---------- Texte extrait

Comment disparaissent les langues non officielles ?

C’est une vieille question dans beaucoup de pays qui s’uniformisent linguistiquement, et notamment en France. Cette question a été une fois de plus d’actualité avec la revendication de co-officialité du corse, et la réflexion « Si la langue corse n’est pas co-officielle, elle est morte ».

À mon avis, c’est vrai techniquement. Reste à savoir s’il faut sauver telle ou telle langue, et au prix de quels problèmes…

 

Langue officielle et langue locale

Faisons un tour d’horizon géo–historique purement technique et indépendant des questions d’identité.

Il faut distinguer les pays où la scolarisation est incomplète de ceux où la scolarisation est totale et dans une langue unique comme c’est le cas en France et de nombreux autres pays, et enfin évoquer le cas tout à fait différent de ceux où la scolarisation est totale mais plurilingue, parce que la langue locale est co-officielle, ce que demandent justement les Corses.

Pour simplifier je vais appeler « langue officielle » celle de l’école et de l’administration et « langue locale » les autres langues.

--------------------

*À faire*.
[A] Recopiez mot pour mot l'intégralité du texte sur la disparition des langues non officielles.
[B] Reprenez sans rien changer les lignes des entrées qui commencent par celle contenant « This screenshot has width=900, height=795. » et vont jusqu'à celle contenant « [x=22, y=428] », ces deux lignes comprises.
Les entrées n'ont aucun lien avec le texte.

---------- Liste des entrées

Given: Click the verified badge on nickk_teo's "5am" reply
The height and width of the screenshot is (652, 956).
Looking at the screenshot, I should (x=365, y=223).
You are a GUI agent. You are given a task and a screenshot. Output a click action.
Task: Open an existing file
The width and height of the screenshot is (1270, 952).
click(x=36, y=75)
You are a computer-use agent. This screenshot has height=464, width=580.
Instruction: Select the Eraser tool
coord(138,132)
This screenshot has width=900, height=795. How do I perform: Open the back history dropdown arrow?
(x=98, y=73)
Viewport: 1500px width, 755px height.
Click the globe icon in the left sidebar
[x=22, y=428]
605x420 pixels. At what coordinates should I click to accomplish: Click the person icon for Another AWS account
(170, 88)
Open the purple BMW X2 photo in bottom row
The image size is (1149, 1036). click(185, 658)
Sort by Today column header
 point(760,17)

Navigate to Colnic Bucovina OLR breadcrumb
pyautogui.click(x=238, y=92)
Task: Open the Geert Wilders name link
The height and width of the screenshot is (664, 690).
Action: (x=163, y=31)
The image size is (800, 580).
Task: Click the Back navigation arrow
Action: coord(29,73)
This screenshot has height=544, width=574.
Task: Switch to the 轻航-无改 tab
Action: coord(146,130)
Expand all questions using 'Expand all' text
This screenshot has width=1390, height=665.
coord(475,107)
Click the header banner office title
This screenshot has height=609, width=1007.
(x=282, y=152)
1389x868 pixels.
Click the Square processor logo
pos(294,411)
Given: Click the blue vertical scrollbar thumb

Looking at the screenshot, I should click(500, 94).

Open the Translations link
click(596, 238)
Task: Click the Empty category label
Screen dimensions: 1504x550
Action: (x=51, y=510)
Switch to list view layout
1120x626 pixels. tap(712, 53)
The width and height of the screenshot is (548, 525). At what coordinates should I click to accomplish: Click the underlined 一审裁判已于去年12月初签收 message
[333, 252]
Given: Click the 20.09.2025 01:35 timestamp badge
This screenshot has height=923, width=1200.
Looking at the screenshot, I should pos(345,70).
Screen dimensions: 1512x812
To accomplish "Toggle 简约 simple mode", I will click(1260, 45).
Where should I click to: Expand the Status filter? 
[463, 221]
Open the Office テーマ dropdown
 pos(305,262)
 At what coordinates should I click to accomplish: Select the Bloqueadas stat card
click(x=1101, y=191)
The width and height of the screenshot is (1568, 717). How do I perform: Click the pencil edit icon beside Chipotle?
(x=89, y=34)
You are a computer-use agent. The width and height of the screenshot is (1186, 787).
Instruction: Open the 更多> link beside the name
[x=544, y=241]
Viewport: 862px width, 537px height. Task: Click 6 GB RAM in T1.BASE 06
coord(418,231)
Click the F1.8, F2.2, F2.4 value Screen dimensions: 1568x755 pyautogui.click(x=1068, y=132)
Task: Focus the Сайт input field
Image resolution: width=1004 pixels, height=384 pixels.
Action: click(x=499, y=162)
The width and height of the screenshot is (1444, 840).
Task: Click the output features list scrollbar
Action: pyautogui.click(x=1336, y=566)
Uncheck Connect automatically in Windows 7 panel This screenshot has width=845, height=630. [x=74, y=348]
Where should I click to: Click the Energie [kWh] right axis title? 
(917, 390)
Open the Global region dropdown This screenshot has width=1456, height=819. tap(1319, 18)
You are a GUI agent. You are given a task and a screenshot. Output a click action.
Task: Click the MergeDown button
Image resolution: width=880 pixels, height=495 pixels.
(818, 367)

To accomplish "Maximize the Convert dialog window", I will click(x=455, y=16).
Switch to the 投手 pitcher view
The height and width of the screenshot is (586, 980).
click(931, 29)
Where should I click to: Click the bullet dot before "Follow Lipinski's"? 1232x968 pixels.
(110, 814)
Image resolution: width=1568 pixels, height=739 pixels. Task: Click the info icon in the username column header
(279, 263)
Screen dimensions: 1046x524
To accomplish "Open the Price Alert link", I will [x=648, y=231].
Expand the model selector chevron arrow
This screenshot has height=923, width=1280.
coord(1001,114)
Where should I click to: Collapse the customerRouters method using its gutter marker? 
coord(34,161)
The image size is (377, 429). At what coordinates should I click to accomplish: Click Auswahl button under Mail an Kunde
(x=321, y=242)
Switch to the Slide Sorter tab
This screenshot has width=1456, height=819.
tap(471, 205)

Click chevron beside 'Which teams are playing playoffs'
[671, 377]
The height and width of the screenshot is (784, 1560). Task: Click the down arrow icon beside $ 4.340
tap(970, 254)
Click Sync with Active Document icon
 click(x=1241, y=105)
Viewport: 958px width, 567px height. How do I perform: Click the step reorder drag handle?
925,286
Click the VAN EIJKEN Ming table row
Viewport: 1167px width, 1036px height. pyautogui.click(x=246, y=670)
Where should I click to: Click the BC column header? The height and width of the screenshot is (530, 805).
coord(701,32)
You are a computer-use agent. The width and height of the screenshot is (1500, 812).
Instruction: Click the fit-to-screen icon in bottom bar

--------------------

*Réponses données*.
[A]
Comment disparaissent les langues non officielles ?

C’est une vieille question dans beaucoup de pays qui s’uniformisent linguistiquement, et notamment en France. Cette question a été une fois de plus d’actualité avec la revendication de co-officialité du corse, et la réflexion « Si la langue corse n’est pas co-officielle, elle est morte ».

À mon avis, c’est vrai techniquement. Reste à savoir s’il faut sauver telle ou telle langue, et au prix de quels problèmes…

 

Langue officielle et langue locale

Faisons un tour d’horizon géo–historique purement technique et indépendant des questions d’identité.

Il faut distinguer les pays où la scolarisation est incomplète de ceux où la scolarisation est totale et dans une langue unique comme c’est le cas en France et de nombreux autres pays, et enfin évoquer le cas tout à fait différent de ceux où la scolarisation est totale mais plurilingue, parce que la langue locale est co-officielle, ce que demandent justement les Corses.

Pour simplifier je vais appeler « langue officielle » celle de l’école et de l’administration et « langue locale » les autres langues.

[B]
This screenshot has width=900, height=795. How do I perform: Open the back history dropdown arrow?
(x=98, y=73)
Viewport: 1500px width, 755px height.
Click the globe icon in the left sidebar
[x=22, y=428]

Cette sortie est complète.